Over $400 a word! That’s what a senior Ontario Tory received from Hydro One when he wrote a one-page e-mail justifying its privatization in early 2002.

Not long ago, The Globe and Mail documented over $5.6 million in untendered contracts handed over to four top Progressive Conservatives in Ontario by the utility in a secret program to lobby the government to sell the company to waiting investors.

Talk about lining up at the trough. Just imagine how much worse it could have been if the Communication Energy and Paperworkers Union of Canada (CEP) and the Canadian Union of Public Employees Union (CUPE) had not successfully challenged the legality of privatizing Hydro One in the Ontario Court of Justice. Thankfully, we (and the owners of Hydro One, the people of Ontario) were victorious in April 2002.

The Mike Harris government set the stage in 1998 when they broke up the publicly-owned Ontario Hydro into five separate corporations — and look at the chaos we have had since that time. Hydro One — the transmission arm — was created amidst repeated pledges that they would keep the grid public (the grid is the network of transmission lines throughout the province). As a public entity it had served Ontario well — even through the 1998 ice storm — and yet, the Tories were intent on selling it off. They tried to fast track a plan for Hydro One privatization at the end of 2001, but their plans were derailed by the court ruling in April 2002. A few months later the government scrapped the plan to privatize Hydro One. Public opposition had averted the largest privatization in Canadian history.

Only now do we find out how much Ontarians paid out to Tory insiders:

  • Paul Rhodes, communications director of the Conservative election campaign and former spokesperson for premier Mike Harris, received $335,237 for 81 pages of “communications advice” (such as how the province had to privatize Hydro One immediately);
  • Mike Courley, former deputy finance minister and advisor to then premier Ernie Eves, (on behalf of either himself or his corporate entities) received a total of $3.7 million for his services. What did Hydro One have to show for this expense? A one-page e-mail, discussing the best ways to put forward arguments in favour of privatization;
  • Leslie Noble, co-chair of the Conservative election campaign, received $250,000 for “advice on privatization.” She produced a three-page e-mail and two slide presentations. In one slide presentation, Noble gave an insider’s view of who was pushing privatization in Harris’ cabinet, and who was not;
  • Tom Long, senior Conservative strategist, received $1.3 million through two of his companies. From all accounts, all Hydro One received in return was a memo recommending the utility deliberately underprice its stock to make the privatization more successful for investors — robbing citizens and taxpayers of its value.
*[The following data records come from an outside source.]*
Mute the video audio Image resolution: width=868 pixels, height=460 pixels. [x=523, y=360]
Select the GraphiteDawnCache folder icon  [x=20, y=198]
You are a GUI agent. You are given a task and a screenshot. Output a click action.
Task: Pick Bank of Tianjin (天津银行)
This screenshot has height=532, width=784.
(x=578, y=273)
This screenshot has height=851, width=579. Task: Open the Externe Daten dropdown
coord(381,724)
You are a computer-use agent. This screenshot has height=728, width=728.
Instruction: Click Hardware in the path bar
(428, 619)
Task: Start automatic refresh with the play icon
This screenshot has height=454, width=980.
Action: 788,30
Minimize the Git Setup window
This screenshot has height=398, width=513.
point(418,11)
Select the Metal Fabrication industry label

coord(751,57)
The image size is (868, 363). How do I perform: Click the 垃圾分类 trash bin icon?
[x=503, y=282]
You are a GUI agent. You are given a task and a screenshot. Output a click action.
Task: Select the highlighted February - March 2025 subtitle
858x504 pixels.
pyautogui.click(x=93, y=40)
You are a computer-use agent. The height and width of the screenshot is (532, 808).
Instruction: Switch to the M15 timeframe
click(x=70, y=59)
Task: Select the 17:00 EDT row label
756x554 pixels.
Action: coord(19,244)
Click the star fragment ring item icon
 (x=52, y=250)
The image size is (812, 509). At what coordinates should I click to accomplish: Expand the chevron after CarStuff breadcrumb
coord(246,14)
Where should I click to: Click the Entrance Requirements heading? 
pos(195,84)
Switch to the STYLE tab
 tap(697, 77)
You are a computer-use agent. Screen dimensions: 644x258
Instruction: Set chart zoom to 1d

All in all, a total of $5.6 million dollars wasted on another Tory boondoggle. So, now that the truth has come out about the pork-barreling antics of the previous government, what is the status of electricity policy in Ontario?

In August 2003, Ontario and the northeastern United States experienced a major blackout. Deregulation of electricity was a major cause of this crisis. Although privatization of Hydro One had been stopped, deregulation of the price paid to private producers was firmly in place.

Did the new Liberal government reverse the trend towards privatization and deregulation and halt the flow of profits to the private sector?

During the pre-election campaign, now-premier Dalton McGuinty committed his party to public power and said the market was dead. Public power in Ontario means power at cost. What we got instead was more of the same.

How do we ensure that there is no more lining up at the trough for profits that rightfully belong to the people of Ontario?

  • Return all generating stations sold and leased by the Conservatives to public ownership;
  • Protect the environment through aggressive conservation legislation;
  • Keep new generation within the public sector;
  • Restore at-cost electricity pricing. By removing the cap and increasing electricity rates for consumers, even more profits will flow to private producers.

All of the money that lined the pockets of Tory friends and insiders who executed these boondoggles — both while in government and after — was public money which ought to have been invested in improving our public hydro system. Similarly, profits are now being siphoned off unnecessarily to private electricity corporations while Ontario consumers are being asked to pay still more for these wrong-headed Liberal and Conservative privatization policies. Let’s get it right! Let’s restore public power now throughout Ontario.